Problems and tasks:
1) According to the article on New Jersey pharmacy benefit managers, how do pharmacy representatives say these managers drive up costs for everyone? Answer in one to three sentences.
2) In the article on New Jersey pharmacy benefit managers, whom did Gov. Mikie Sherrill invite to her March budget speech?
3) Continue the article on New Jersey pharmacy benefit managers from where it stops.

Source extract:
Gov. Mikie Sherrill also targeted pharmacy benefit managers in her campaign for governor last year and in March’s budget speech, to which she invited an independent pharmacist, Amit Sikka from Chatham, who has been in business 60 years.
Prescription drug prices are among the pressures leading to a death spiral in some of the state’s public employee insurance plans.
Pharmacy representatives told the Appropriations Committee last week that pharmacy benefit managers are gaming the system by driving patients to purchase drugs at pharmacies they own and then reimbursing themselves at inflated rates. This drives up costs for everyone, they said.
“The singular inherent issue with prescription drug pricing in the U.S. is the PBMs’ ability to value the same medication at extremely different dollar amounts, depending on where that prescription is filled,” said Brian Pinto, a leader with the New Jersey Pharmacists Association who runs a pharmacy in Westfield.

Extracted entries:
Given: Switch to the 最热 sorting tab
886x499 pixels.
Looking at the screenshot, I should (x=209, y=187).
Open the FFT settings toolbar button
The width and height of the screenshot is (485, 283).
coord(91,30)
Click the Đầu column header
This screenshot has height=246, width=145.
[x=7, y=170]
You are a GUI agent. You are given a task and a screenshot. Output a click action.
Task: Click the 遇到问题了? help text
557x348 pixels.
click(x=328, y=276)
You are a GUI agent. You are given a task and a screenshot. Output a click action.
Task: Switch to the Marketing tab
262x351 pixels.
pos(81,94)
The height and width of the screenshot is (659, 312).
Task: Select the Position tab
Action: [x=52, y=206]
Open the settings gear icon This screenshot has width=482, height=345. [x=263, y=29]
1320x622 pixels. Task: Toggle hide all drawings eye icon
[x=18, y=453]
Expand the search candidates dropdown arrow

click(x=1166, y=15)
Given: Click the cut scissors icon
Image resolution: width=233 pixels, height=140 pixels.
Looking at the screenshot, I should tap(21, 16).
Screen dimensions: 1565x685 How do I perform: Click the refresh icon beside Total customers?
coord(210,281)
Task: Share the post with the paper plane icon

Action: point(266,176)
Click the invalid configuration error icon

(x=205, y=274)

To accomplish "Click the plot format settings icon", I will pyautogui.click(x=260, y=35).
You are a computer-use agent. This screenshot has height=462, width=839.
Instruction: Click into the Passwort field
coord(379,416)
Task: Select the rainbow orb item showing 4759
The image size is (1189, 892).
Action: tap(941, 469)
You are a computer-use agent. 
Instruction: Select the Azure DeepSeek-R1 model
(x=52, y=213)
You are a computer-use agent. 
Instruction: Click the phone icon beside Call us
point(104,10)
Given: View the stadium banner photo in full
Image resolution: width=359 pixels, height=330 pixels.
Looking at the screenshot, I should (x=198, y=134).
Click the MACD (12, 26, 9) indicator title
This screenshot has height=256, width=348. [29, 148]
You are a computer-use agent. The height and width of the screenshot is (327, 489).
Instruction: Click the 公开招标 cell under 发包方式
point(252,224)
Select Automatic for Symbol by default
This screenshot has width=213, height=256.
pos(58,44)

Answers to the exercise:
1) Pharmacy representatives told the Appropriations Committee that pharmacy benefit managers steer patients to buy drugs at pharmacies the managers own. The managers then reimburse themselves at inflated rates, which the representatives said drives up costs for everyone.

2) She invited Amit Sikka, an independent pharmacist from Chatham.

3)
Pinto said the bill would help offset trends like Rite-Aid’s closure of 60 facilities in New Jersey last year, following the national drug chain’s bankruptcy. The proposal is also supported by patient advocates and representatives for drug makers.
Opponents warned that, as drafted, the measure would increase costs for health insurance carriers and, by default, the patients they cover. The legislation calls for benchmarking drug prices and adding a standard pharmacy fee of $10.92 for each prescription, costs that are now negotiated by insurance companies contract and pharmacy benefit managers.
“That is probably about a five-fold increase in what’s paid. I want to make sure folks understand the fiscal elements,” said Wardell Sanders, president and CEO of the New Jersey Association of Health Plans, which represents health insurance carriers,
Heather Cascone, vice president for state affairs at the Pharmaceutical Care Management Association, which represents pharmacy benefit managers, said a set fee would also eliminate the incentive they now have to offer significant discounts to patients who use the pharmacies they own.
“That savings that you experienced and enjoyed would disappear,” she said.
In addition to standardizing drug payments, the bill would require pharmacy benefit managers to have a duty to benefit insurance carriers in negotiations, something advocates said has been done in several states. It would also require pharmacy benefit managers to pay pharmacies the same rates for the same medication and prohibit them from steering patients to pharmacies they own.